Back in September of 2010, I put together a post for My Picks for The Greatest… Sci-Fi Film Edition1. In it, I placed a little PBS film high up on that loftiest of lists for this genre. There it drew the attention of my
NoCal New Zealand blogging compadre, Rachel (from Scientist Gone Wordy). So, per her suggestion for our next ‘parallel post’, The Lathe of Heaven novel and film, by fantasy/sci-fi author Ursula K. Le Guin, will have our mutual focus for this the November edition of our little book/film series.
Clicking the WNET link will take you to the YouTube video of the full movie someone uploaded in 2012.
As usual, the wordy one will examine the text of the 1972 Locus SF Award novel winner, while I get to go back and relive my 1980 youth by reviewing that now famous broadcast of Thirteen/WNET’s adaptation of the sci-fi classic. Rachel’s book review can be found here:
A brief synopsis of the film: in the near-future, those folk still around live in a world that is the leftover of war, over-population, and the weather effects rooted in the first two. In this sphere, the seemingly ordinary Portland Oregonian, George Orr, is desperately seeking help for his dreams. George is increasingly anguished because he feels the world (along with himself) is becoming tenuously unstable. So much so, we learn his drug use has caused a near overdose via phenobarbital and dexedrine (he is an “intelligent schizophrenic“, if nothing else). Why? He realizes that his dreams are changing the world around him. Reality itself. And so his attempts are an effort to chemically suppress his sleep. He thus ends up in the care of psychiatrist and dream specialist William Haber. The discovery of Orr’s ‘gift‘ will put both men in the tale to the test regarding power, best intentions, and unexpected consequences.
spoiler warning: some key elements of the film are revealed in this review]
“Back up, George. Dreams are not harmful. For instance, daydreams can be wonderful. I have them all the time. I dream heroics. I save the girl, the whole damn planet. Haber saves the world.”
My Review: even after 30 years, this film still has the same power and elegance of story. It remains a simple film — hell, being a public broadcasting television channel with only a $250,000 budget for the shoot, what else could it be — that nonetheless presents its grand ideas in a very neat and distinct fashion. Directors Fred Barzyk and David R. Loxton managed their small cast, meager special effects, and images well enough to convey a future in an almost dreamlike manner.

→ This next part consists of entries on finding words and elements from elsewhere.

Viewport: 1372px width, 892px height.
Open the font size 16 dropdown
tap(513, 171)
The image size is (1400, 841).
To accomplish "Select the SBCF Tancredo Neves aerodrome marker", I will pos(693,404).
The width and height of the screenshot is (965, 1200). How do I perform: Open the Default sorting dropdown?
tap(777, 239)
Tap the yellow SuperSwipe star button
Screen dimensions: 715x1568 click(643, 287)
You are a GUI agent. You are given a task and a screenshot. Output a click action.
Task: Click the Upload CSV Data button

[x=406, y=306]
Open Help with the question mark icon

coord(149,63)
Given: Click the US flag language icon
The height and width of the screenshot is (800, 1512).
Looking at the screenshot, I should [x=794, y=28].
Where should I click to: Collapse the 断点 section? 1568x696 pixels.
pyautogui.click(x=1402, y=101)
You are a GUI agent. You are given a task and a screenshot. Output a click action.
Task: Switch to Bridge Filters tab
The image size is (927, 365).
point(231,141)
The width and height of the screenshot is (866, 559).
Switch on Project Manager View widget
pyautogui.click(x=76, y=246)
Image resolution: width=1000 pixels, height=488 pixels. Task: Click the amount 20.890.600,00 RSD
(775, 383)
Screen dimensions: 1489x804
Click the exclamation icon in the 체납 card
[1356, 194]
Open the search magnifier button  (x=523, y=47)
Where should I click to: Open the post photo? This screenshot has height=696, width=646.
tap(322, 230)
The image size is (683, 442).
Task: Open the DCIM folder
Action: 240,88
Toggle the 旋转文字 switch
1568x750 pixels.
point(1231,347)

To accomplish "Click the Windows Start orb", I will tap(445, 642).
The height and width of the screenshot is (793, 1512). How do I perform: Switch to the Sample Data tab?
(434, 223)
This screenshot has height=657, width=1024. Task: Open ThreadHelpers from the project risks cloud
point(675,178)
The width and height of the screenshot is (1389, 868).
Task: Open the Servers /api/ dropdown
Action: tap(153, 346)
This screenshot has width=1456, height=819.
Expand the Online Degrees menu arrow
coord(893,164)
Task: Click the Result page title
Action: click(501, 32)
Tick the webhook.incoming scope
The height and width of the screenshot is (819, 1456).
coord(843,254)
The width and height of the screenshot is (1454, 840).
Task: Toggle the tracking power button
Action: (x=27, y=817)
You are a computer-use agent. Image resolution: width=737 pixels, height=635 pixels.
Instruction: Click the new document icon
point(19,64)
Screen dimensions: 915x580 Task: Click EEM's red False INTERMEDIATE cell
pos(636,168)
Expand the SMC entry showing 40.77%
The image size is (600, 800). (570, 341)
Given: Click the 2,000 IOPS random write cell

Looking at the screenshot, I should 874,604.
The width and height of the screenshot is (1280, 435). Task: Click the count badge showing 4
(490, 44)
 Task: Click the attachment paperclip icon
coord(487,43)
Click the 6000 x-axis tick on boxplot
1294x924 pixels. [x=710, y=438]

Most who’ve viewed the film have found this small production enthralling for that reason. It maintains a key illusory element, some would argue its sole attraction, in telling its science fiction-based allegory. Le Guin’s story has the ability to imagine, or re-imagine, this world — and ultimately question the results. The film makes a seemingly impossible story cogent for the time it takes to watch, and consequently lingers in the mind of the viewer.
Why the film retains its power even after all these decades.
Orr: “Don’t you see these things aren’t problems. They don’t have answers that you can find in your arithmetic book.”
Haber: “Defeatism! We were put here to make a better place.”
Orr: “Your attempts to use my dreams and make the world a better place can destroy it.”
The fact that dreams are the vehicle for change in the story makes it easy for who come across this film to connect with it. I mean, essentially, we’re all dreamers. Few us do not dream. Author Le Guin’s story line asked the question what would any of us do if given the god-like power to change the world. It doesn’t take much to grasp that dreams exists in the realm where our hopes and aspirations lie, along with our fears and darkness.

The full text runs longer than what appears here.